### Consigne 1
Extrayez du listing les lignes allant de celle qui contient « The width and height of the screenshot is (1366, 768). » jusqu'à la fin du listing, ces deux bornes comprises. Laissez les images de côté dans votre réponse.

### Texte à lire
— Il se partage entre Paris et les bureaux du siège d’APRR à Saint-Apollinaire. Philippe Nourry supervise l’ensemble du réseau autoroutier d’Eiffage, soit plus de 2 500 km essentiellement basés dans l’est de la France. Un réseau soucieux de son rôle pour préserver l’environnement, qui veut désormais voir en vert et vivre à l’heure du numérique. Le PDG confie à Dijon Capitale ce qu’est déjà en partie l’autoroute de demain.
On peut être à la tête d’un grand groupe et avoir, au plus profond de soi, de louables instincts. Dans le contexte d’un confinement qui ajoutait de la lourdeur à la situation, Philippe Nourry cosignait ainsi en 2020, une tribune relayée par le Huffington Post, alertant l’opinion sur la vague estivale d’abandons des animaux, « 40 000 chaque année ». L’autoroute est le théâtre récurrent de ces drames. « Cela provient de l’idée reçue qu’il n’est pas grave d’abandonner son animal sur une aire, car il y aura bien quelqu’un pour le recueillir. » Face au bouleversement régulier de ses agents et au débordement des refuges SPA, Philippe Nourry prône en amont « l’interdiction de l’achat ou du don d’un animal en quelques clics sur internet, car l’adoption ne peut s’apparenter à l’achat d’un meuble, dont on se débarrassera l’année prochaine. »

### Consigne 2
Selon le texte sur Philippe Nourry, pourquoi des animaux sont-ils abandonnés sur les aires d'autoroute ?

### Données de l'exercice
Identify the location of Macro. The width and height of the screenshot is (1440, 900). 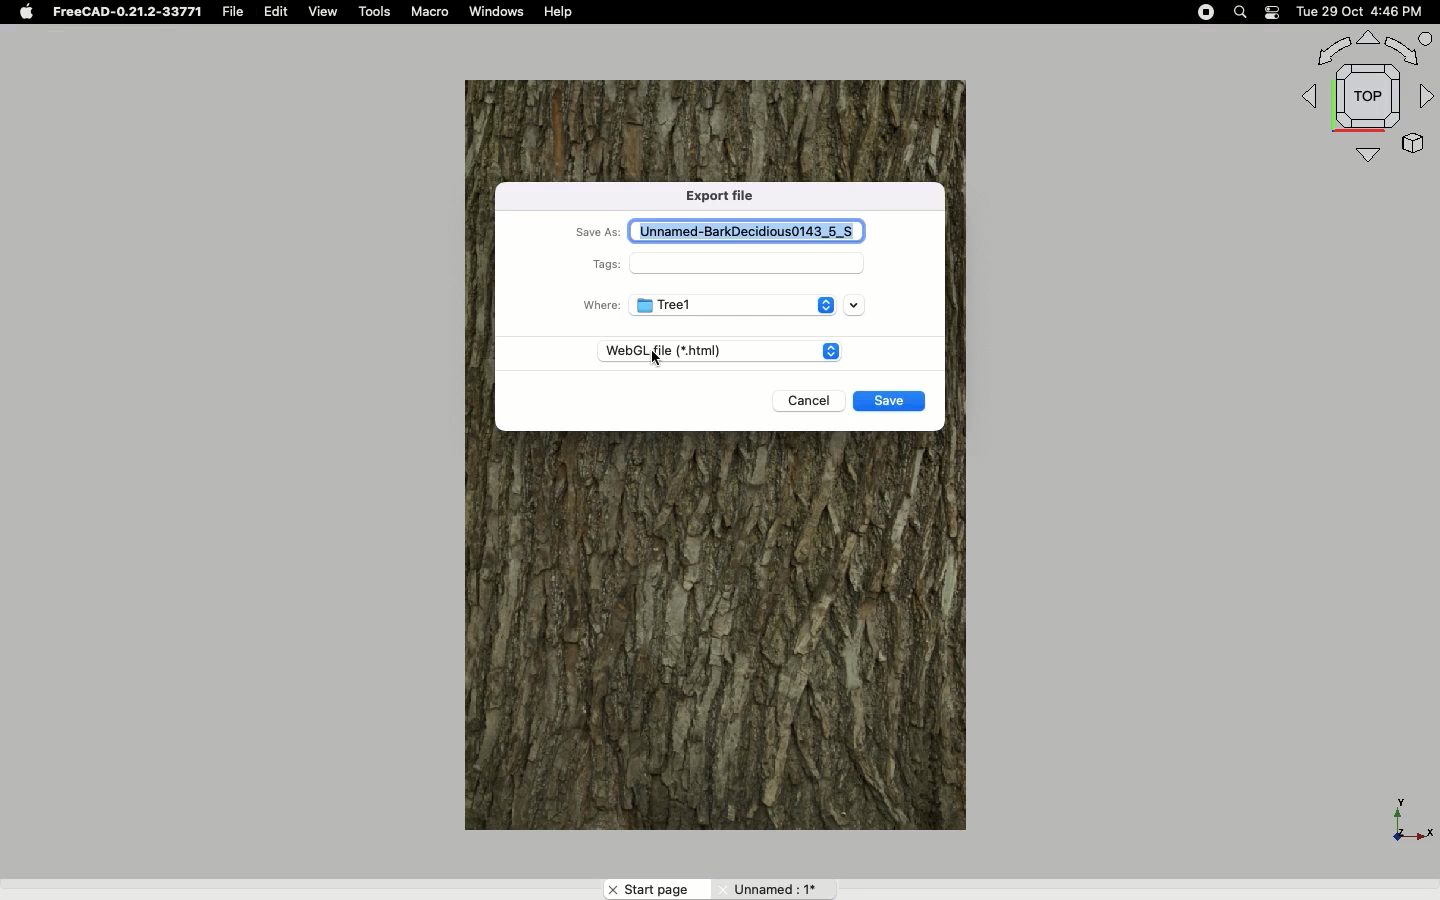
(434, 14).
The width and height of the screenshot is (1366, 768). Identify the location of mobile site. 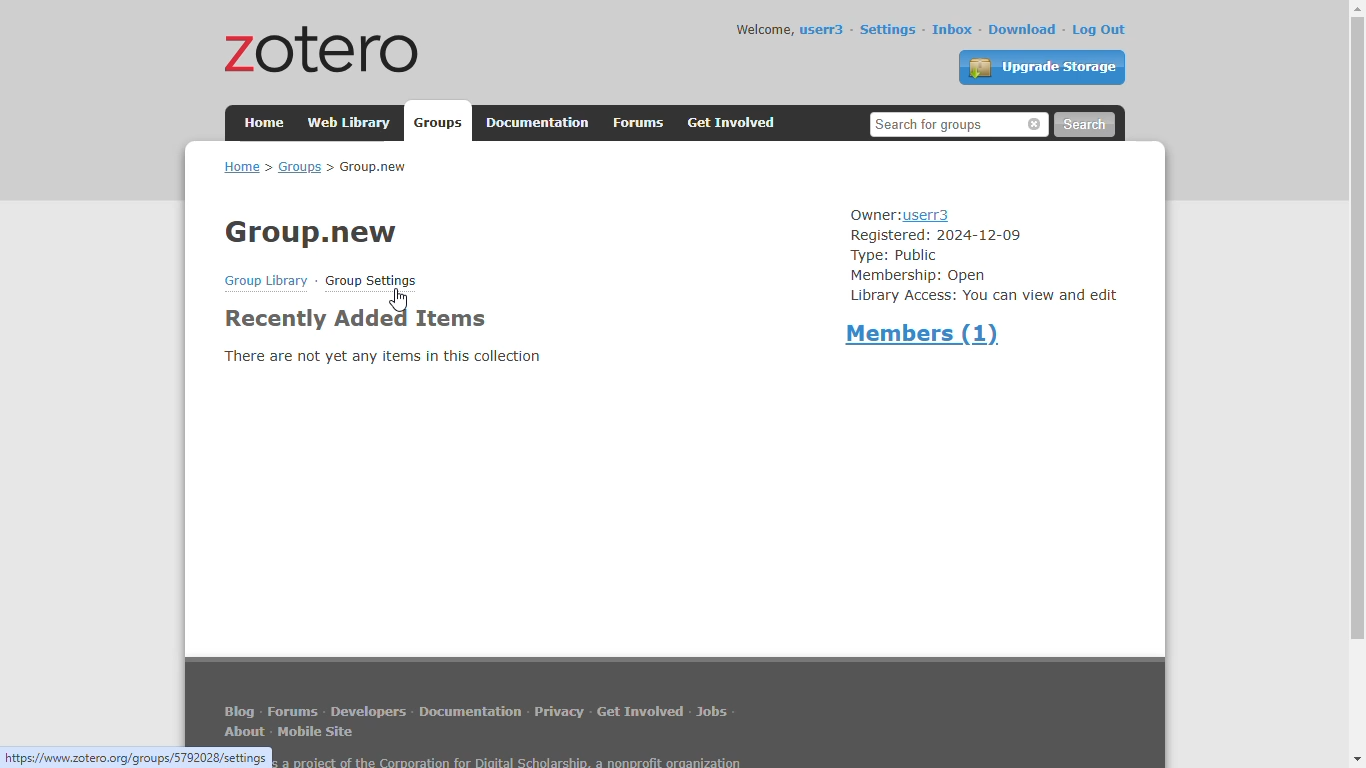
(318, 732).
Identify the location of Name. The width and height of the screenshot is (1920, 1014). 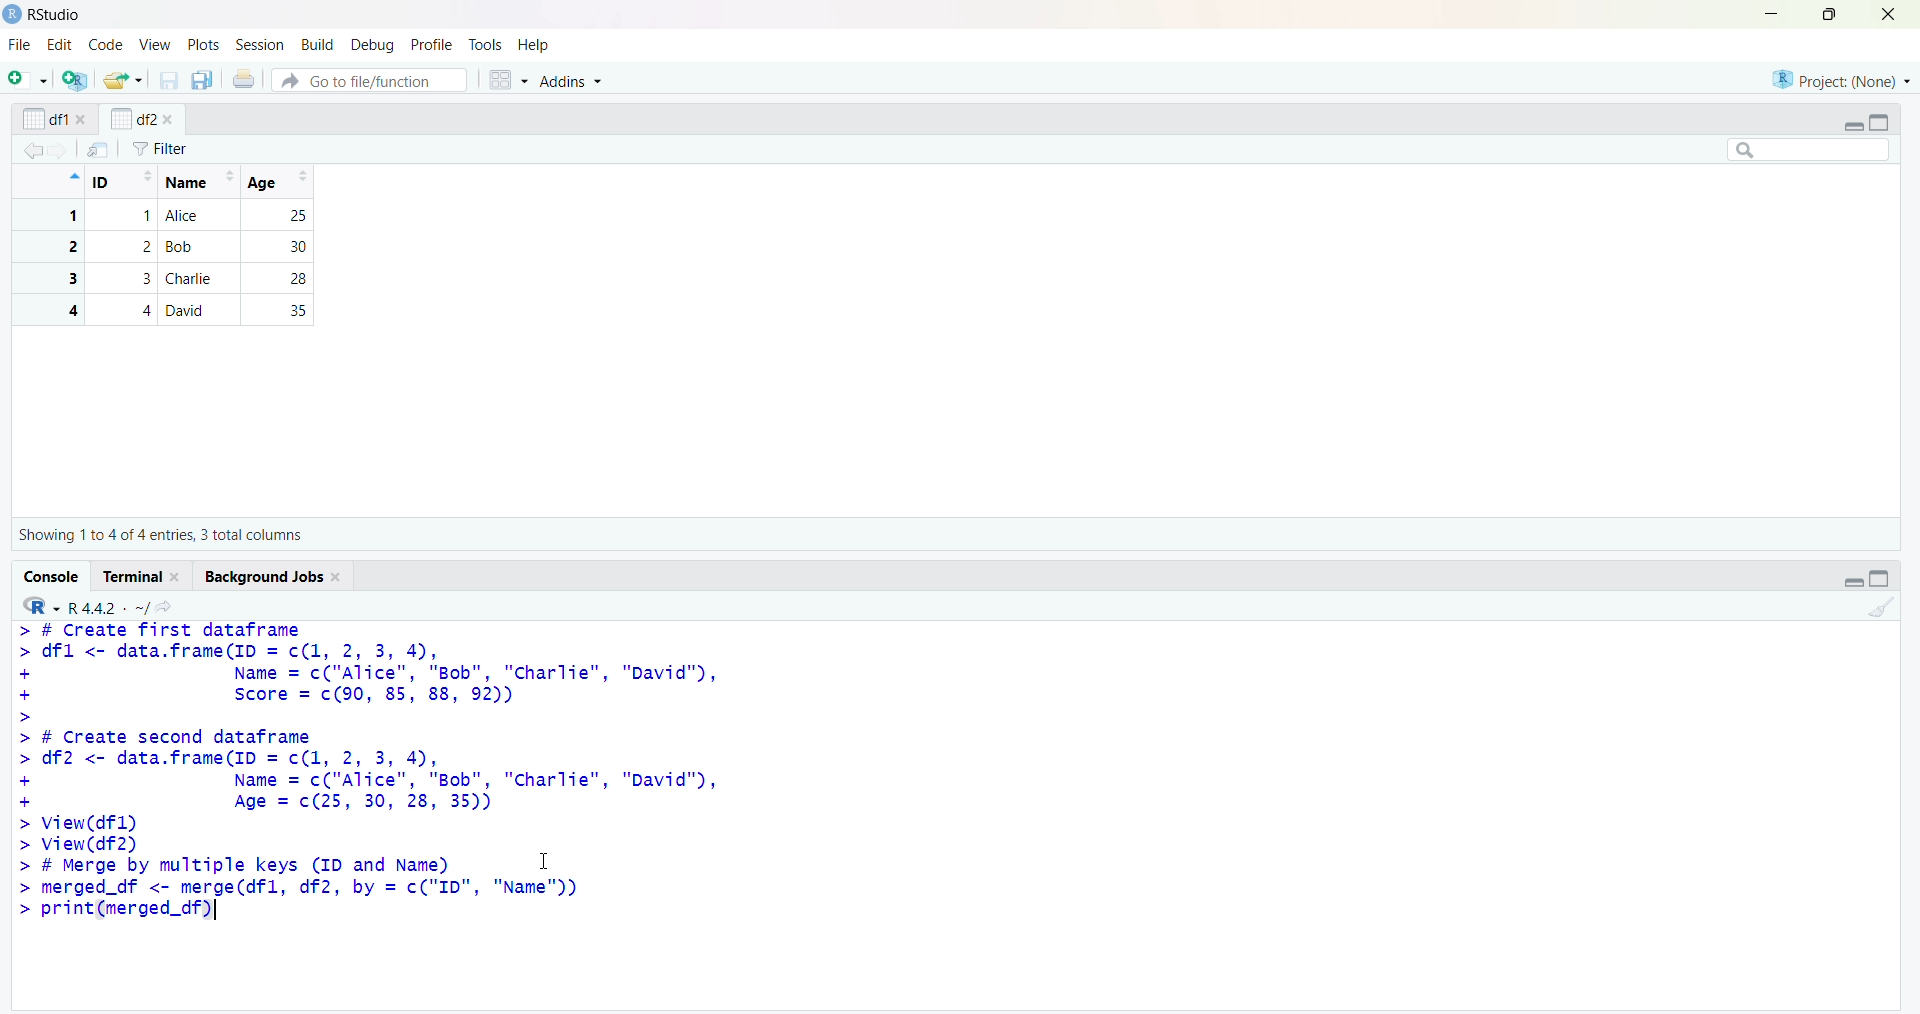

### Réponse complète 1
The width and height of the screenshot is (1366, 768). Identify the location of mobile site. 
(318, 732).
Identify the location of Name. The width and height of the screenshot is (1920, 1014). 

### Réponse complète 2
Ces abandons viennent de l'idée reçue qu'il n'est pas grave de laisser son animal sur une aire. Les gens pensent en effet que quelqu'un le recueillera forcément.